Using an analyzer
In this recipe, we are going to learn how to set up and use a specific analyzer for text analysis. Indexing data in Elasticsearch, especially for search use cases, requires that you define how text should be processed before indexation; this is what analyzers accomplish.
Analyzers in Elasticsearch handle tokenization and normalization functions. Elasticsearch offers a variety of ready-made analyzers for common scenarios, as well as language-specific analyzers for English, German, Spanish, French, Hindi, and so on.
In this recipe, we will see how to configure the standard analyzer with the English stopwords filter.
Getting ready
Make sure that you completed the Adding data from the Elasticsearch client recipe. Also, make sure to download the following sample Python script from the GitHub repository: https://github.com/PacktPublishing/Elastic-Stack-8.x-Cookbook/blob/main/Chapter2/python-client-sample/sampledata_analyzer.py.
The command snippets of this recipe are available at https://github.com/PacktPublishing/Elastic-Stack-8.x-Cookbook/blob/main/Chapter2/snippets.md#using-analyzer.
How to do it…
In this recipe, you will learn how to configure your Python code to interface with an Elasticsearch cluster, define a custom English text analyzer, create a new index with the analyzer, and verify that the index uses the specified settings.
Let’s look at the provided Python script:
- At the beginning of the script, we create an instance of the Elasticsearch client:
es = Elasticsearch( cloud_id=ES_CID, basic_auth=(ES_USER, ES_PWD) )
- To ensure that we do not use an existing
movies
index, the script includes code that deletes any such index:if es.indices.exists(index="movies"): print("Deleting existing movies index...") es.options(ignore_status=[404, 400]).indices.delete(index="movies")
- Next, we define the analyzer configuration:
index_settings = { "analysis": { "analyzer": { "standard_with_english_stopwords": { "type": "standard", "stopwords": "_english_" } } } }
- We then create the index with settings that define the analyzer:
es.indices.create(index='movies', settings=index_settings)
- Finally, to verify the successful addition of the analyzer, we retrieve the settings:
settings = es.indices.get_settings(index='movies') analyzer_settings = settings['movies']['settings']['index']['analysis'] print(f"Analyzer used for the index: {analyzer_settings}")
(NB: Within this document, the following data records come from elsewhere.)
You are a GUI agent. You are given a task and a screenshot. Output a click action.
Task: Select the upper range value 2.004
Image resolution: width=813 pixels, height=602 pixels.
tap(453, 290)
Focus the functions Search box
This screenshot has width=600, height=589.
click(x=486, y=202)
- After reviewing the script, execute it with the following command, and you should see the output shown in Figure 2.10:
$ python sampledata_analyzer.py
Figure 2.10 – The output of the sampledata_analyzer.py script
Alternatively, you can go to Kibana | Dev Tools and issue the following request:
GET /movies/_settings
In the response, you should see the settings currently applied to the movies
index with the configured analyzer, as shown in Figure 2.11:
Figure 2.11 – The analyzer configuration in the index settings
How it works...
The settings
block of the index configuration is where the analyzer is set. As we are modifying the built-in standard analyzer in our recipe, we will give it a unique name (standard_with_english_stopwords
) and set the type to standard
. Text indexed from this point will undergo analysis by the modified analyzer. To test this, we can use the _analyze
endpoint on the index:
POST movies/_analyze { "text": "A young couple decides to elope.", "analyzer": "standard_with_stopwords" }
It should yield the results shown in Figure 2.12:
Figure 2.12 – The index result of a text with the stopword analyzer
There’s more…
While Elasticsearch offers many built-in analyzers for different languages and text types, you can also define custom analyzers. These allow you to specify how text is broken down and modified for indexing or searching, using components such as tokenizers, token filters, and character filters – either those provided by Elasticsearch or custom ones you create. For example, you can design an analyzer that converts text to lowercase, removes common words, substitutes synonyms, and strips accents.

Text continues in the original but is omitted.